La salle est comble. On se faufile ici et là, pardon, pardon, excusez-moi, merci. On trouve sa place, nichée entre deux personnalités. Le spectacle commence. La scène s’illumine tandis que la silhouette de déclare la soirée ouverte.
Nicolas Briançon (acteur au cinéma : Les Poupées Russes, Des Vents contraires ; metteur en scène au théâtre : Le Songe d'une Nuit d’Été, Le Menteur...) est le créateur d’une mise en scène dynamique. Les changements successifs de décors sont joyeux et donnent à la pièce une atmosphère enlevée et envoûtante. Trois superbes danseurs déguisés en rapaces les prennent en charge. L’ensemble de l’histoire évolue dans un décor noir à tendance baroque et inspiré de la Comedia Dell’Arte. L’espace scénique est exploité dans sa verticalité, l’ensemble est massif, avec de lourdes portes, des balcons et des coffres remplis d’or.
Le rôle principal est tenu par Rolland Bertin. Il excelle en renard vénitien et fourbe. Son jeu à l’allure bouffonne est contrasté par celui de Nicolas Briançon, le valet sobre, froid et calculateur. La première partie de la pièce est ponctuée par les nombreuses visites de l’avocat Voltore, du vieil homme Corbaccio et de Corvino. Rôles respectivement tenus par Pascal Elso, Yves Gasc et Grégoire Bonnet. Ces trois charognards sont prêts à tout pour voir leurs noms couchés sur le testament du libidineux Vopone. Tandis que le premier contourne la loi, les deux autres se détournent de leur famille. Corbaccio déshérite son fils et Corvino vend sa femme. Ces deux jeunes âmes, de blanc vêtues finissent par être accusées et reniées. Le mensonge, le pouvoir et la méchanceté semblent peser plus lourd sur la balance que la candeur et la pureté.
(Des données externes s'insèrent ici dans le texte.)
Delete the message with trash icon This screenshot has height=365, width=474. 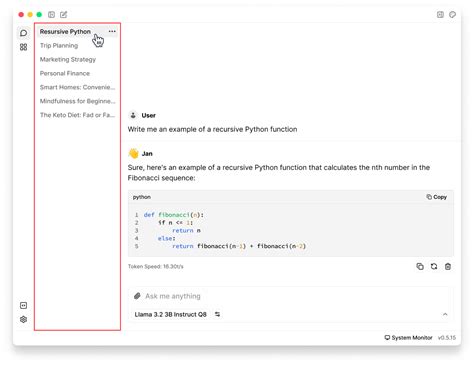[448, 266]
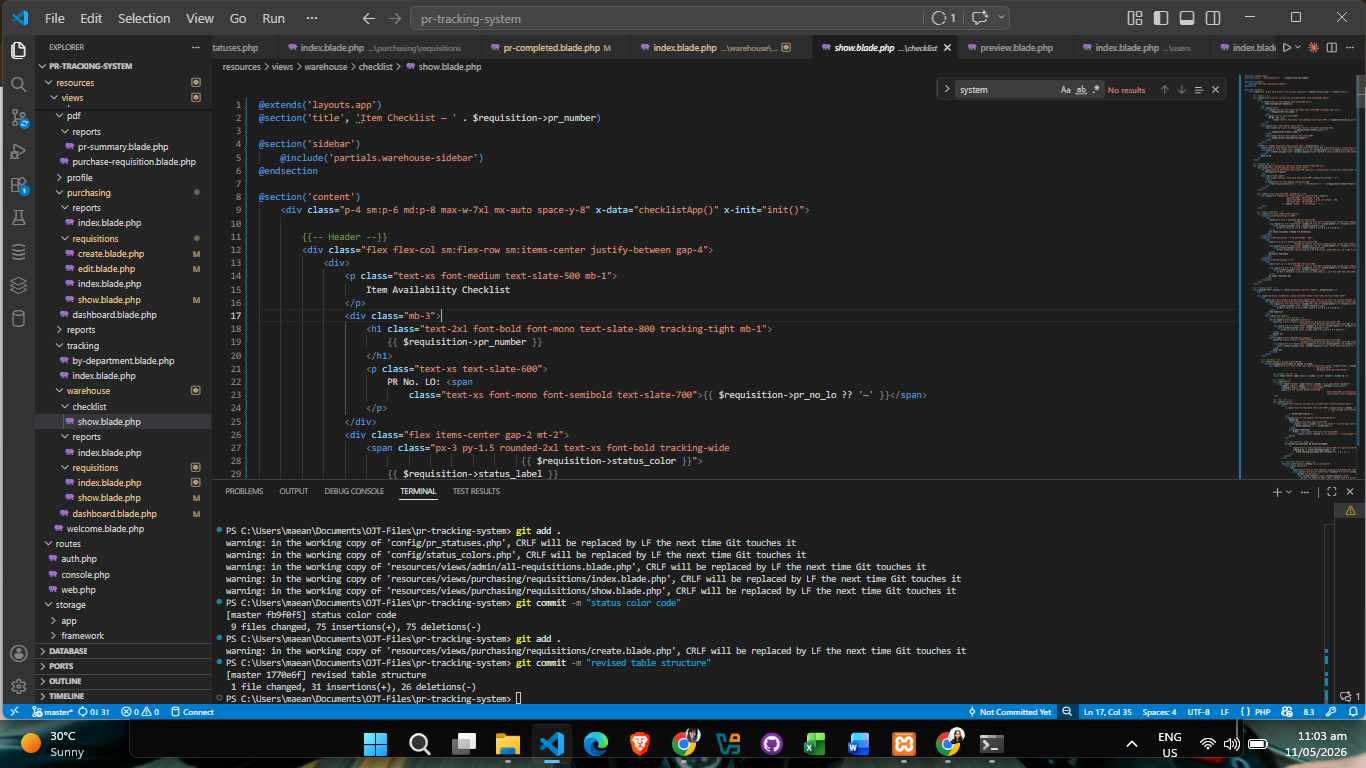Toggle Match Whole Word in find

pyautogui.click(x=1081, y=90)
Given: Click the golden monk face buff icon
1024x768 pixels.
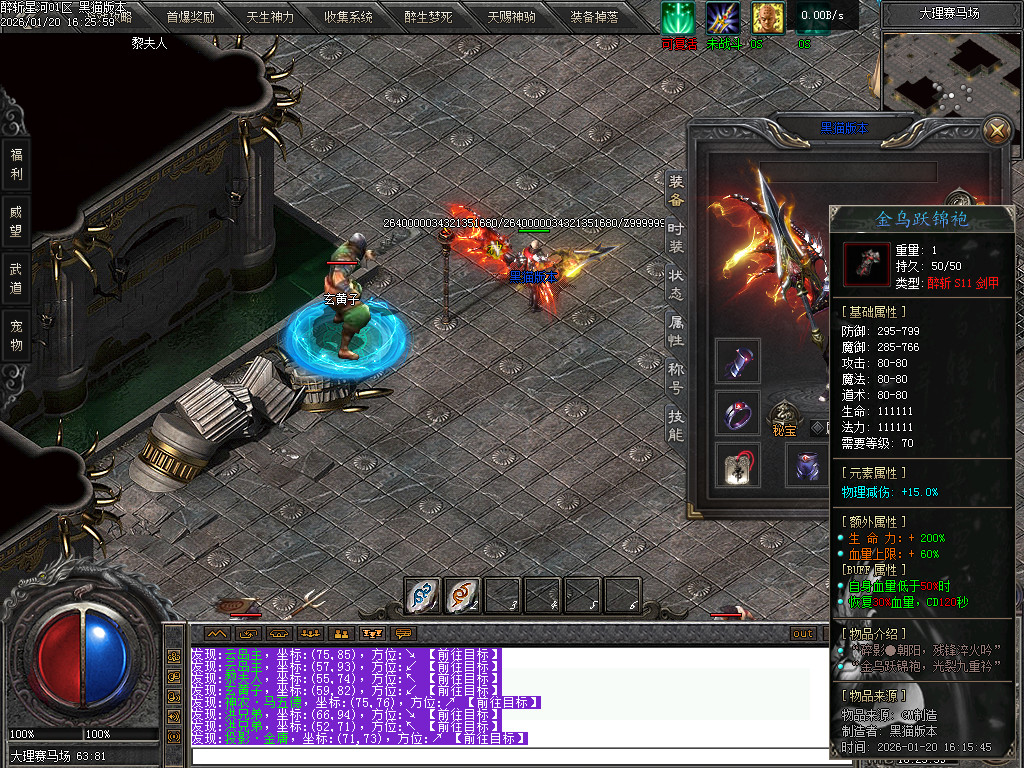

Le texte existe depuis 400 ans, il reflète cependant les maux actuels. Le besoin matériel, la quête de pouvoir. Somme toute, un goldrush avant l’heure. « Un monde où il importe de posséder, jouir, et jeter » précise le metteur en scène. En cela, la pièce s’inscrit dans un contexte actuel. Les allées et venues des danseurs muets rythment les différents tableaux de l’histoire. Le parti pris de l’auteur n’est pas imposé au spectateur. La morale ne leur est pas jetée à la figure. Cette pièce mettrait plutôt en scène une sorte de compte rendu des vices de la nature humaine.
« La dissimulation est la ruse de la nature, et nous pouvons en tirer des enseignements ». Ainsi est le crédo de Mosca, le valet manipulateur, qui se présente comme le parasite de Volpone. Pour arriver à ses fins, il épuisera son maître jusqu’à la moelle.
Tel est pris qui croyait prendre !
Photo : Une © courtoisie du site officiel du théâtre de la Madeleine (© Bernard Richebé)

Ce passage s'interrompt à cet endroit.